▶ What you will do:
Reproduce the part of the entries that opens with the line containing "Given: Enable Custom Color" and closes with the line containing "pyautogui.click(x=56, y=203)", substituting "Prompt" for every occurrence of "Given" and leaving everything else unchanged.

▶ Extracted information:
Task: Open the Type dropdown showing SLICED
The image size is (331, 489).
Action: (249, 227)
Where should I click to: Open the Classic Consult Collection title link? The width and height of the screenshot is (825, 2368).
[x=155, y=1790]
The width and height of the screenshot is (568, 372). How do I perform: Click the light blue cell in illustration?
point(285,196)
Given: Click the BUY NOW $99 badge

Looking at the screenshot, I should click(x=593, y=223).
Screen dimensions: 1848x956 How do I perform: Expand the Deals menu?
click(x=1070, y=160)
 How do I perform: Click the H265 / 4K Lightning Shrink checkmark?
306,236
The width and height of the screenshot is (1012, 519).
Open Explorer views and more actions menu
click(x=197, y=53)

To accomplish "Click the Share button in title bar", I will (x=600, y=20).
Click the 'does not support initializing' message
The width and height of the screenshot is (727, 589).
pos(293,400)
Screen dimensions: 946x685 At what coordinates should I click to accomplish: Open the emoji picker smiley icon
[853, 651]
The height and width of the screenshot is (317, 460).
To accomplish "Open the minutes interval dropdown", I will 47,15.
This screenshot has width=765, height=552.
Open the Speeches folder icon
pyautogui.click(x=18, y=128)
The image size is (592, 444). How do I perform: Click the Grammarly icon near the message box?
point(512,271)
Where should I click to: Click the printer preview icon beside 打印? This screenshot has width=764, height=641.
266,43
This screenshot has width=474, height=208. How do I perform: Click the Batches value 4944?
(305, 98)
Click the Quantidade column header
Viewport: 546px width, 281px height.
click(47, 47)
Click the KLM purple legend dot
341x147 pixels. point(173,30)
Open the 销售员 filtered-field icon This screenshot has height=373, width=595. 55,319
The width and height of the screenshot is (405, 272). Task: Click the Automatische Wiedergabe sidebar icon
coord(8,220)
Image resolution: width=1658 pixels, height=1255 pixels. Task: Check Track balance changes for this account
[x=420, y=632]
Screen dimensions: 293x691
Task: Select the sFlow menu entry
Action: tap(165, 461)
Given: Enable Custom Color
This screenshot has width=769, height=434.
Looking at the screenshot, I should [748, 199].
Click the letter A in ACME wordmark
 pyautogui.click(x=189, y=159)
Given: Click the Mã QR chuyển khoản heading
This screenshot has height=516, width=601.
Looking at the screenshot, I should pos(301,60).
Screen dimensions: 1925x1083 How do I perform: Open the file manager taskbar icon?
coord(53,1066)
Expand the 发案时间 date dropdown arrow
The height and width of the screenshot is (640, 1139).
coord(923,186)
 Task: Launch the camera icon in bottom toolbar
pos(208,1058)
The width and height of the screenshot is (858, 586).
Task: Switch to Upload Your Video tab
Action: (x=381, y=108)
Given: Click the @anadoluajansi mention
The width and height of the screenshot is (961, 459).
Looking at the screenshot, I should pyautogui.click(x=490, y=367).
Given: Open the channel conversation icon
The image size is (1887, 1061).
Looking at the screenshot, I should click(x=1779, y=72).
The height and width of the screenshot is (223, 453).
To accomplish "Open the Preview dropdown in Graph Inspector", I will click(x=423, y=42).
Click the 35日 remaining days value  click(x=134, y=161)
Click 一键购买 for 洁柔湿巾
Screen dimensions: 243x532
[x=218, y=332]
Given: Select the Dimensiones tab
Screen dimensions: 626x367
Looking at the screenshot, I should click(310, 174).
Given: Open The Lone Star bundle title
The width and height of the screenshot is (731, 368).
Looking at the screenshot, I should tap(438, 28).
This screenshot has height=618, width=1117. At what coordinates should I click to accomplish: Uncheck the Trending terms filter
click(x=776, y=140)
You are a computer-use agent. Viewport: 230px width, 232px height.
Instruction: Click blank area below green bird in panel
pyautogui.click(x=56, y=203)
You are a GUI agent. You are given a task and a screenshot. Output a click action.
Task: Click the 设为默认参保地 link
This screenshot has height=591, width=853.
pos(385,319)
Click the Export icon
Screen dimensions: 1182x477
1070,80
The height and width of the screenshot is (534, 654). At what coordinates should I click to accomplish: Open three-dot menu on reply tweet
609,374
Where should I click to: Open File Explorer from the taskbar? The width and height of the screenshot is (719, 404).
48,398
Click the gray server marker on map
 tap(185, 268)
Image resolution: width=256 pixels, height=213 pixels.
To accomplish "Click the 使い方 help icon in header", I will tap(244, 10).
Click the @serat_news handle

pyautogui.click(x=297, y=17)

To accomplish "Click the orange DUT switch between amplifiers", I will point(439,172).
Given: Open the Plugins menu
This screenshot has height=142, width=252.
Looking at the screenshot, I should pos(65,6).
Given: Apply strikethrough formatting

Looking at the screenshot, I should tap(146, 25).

▶ Result of this task:
Prompt: Enable Custom Color
This screenshot has width=769, height=434.
Looking at the screenshot, I should [748, 199].
Click the letter A in ACME wordmark
 pyautogui.click(x=189, y=159)
Prompt: Click the Mã QR chuyển khoản heading
This screenshot has height=516, width=601.
Looking at the screenshot, I should pos(301,60).
Screen dimensions: 1925x1083 How do I perform: Open the file manager taskbar icon?
coord(53,1066)
Expand the 发案时间 date dropdown arrow
The height and width of the screenshot is (640, 1139).
coord(923,186)
 Task: Launch the camera icon in bottom toolbar
pos(208,1058)
The width and height of the screenshot is (858, 586).
Task: Switch to Upload Your Video tab
Action: (x=381, y=108)
Prompt: Click the @anadoluajansi mention
The width and height of the screenshot is (961, 459).
Looking at the screenshot, I should pyautogui.click(x=490, y=367).
Prompt: Open the channel conversation icon
The image size is (1887, 1061).
Looking at the screenshot, I should click(x=1779, y=72).
The height and width of the screenshot is (223, 453).
To accomplish "Open the Preview dropdown in Graph Inspector", I will click(x=423, y=42).
Click the 35日 remaining days value  click(x=134, y=161)
Click 一键购买 for 洁柔湿巾
Screen dimensions: 243x532
[x=218, y=332]
Prompt: Select the Dimensiones tab
Screen dimensions: 626x367
Looking at the screenshot, I should click(310, 174).
Prompt: Open The Lone Star bundle title
The width and height of the screenshot is (731, 368).
Looking at the screenshot, I should tap(438, 28).
This screenshot has height=618, width=1117. At what coordinates should I click to accomplish: Uncheck the Trending terms filter
click(x=776, y=140)
You are a computer-use agent. Viewport: 230px width, 232px height.
Instruction: Click blank area below green bird in panel
pyautogui.click(x=56, y=203)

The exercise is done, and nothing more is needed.